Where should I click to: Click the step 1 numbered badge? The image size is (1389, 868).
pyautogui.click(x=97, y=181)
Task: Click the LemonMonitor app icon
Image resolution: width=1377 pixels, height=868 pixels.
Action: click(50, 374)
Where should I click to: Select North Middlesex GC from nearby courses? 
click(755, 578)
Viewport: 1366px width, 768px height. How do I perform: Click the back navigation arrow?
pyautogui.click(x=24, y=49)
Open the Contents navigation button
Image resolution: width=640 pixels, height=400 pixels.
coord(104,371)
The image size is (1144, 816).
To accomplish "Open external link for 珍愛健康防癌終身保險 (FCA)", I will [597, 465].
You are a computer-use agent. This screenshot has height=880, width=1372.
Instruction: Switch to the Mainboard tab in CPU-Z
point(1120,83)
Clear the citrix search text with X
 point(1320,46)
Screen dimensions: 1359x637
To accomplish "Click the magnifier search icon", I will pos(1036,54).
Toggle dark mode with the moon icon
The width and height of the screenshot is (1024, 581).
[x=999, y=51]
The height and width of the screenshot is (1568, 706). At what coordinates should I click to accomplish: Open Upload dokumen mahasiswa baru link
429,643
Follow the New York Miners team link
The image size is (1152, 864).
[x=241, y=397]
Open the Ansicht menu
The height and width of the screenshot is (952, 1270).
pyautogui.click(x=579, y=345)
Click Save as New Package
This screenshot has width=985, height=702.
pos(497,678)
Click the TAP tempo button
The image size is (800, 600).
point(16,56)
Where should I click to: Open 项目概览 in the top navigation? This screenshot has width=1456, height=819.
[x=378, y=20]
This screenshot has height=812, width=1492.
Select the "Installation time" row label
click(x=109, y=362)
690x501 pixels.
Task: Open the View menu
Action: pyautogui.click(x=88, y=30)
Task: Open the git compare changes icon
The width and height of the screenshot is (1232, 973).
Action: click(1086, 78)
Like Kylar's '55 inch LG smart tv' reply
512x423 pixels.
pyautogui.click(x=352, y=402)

--

▸ PROBLEM DESCRIPTION
Rescale the material above from its start through the line containing "will [597, 465].". Rewrite every one of those lines, requests included, with each click coordinate in the answers multiplied by 1.05 and rounded to a whole number (halves round up), and all other numbers left unchanged.

▸ EXERCISE RESULT
Where should I click to: Click the step 1 numbered badge? The image size is (1389, 868).
pyautogui.click(x=102, y=190)
Task: Click the LemonMonitor app icon
Image resolution: width=1377 pixels, height=868 pixels.
Action: click(53, 393)
Where should I click to: Select North Middlesex GC from nearby courses? 
click(793, 607)
Viewport: 1366px width, 768px height. How do I perform: Click the back navigation arrow?
pyautogui.click(x=25, y=51)
Open the Contents navigation button
Image resolution: width=640 pixels, height=400 pixels.
coord(109,390)
The image size is (1144, 816).
To accomplish "Open external link for 珍愛健康防癌終身保險 (FCA)", I will [627, 488].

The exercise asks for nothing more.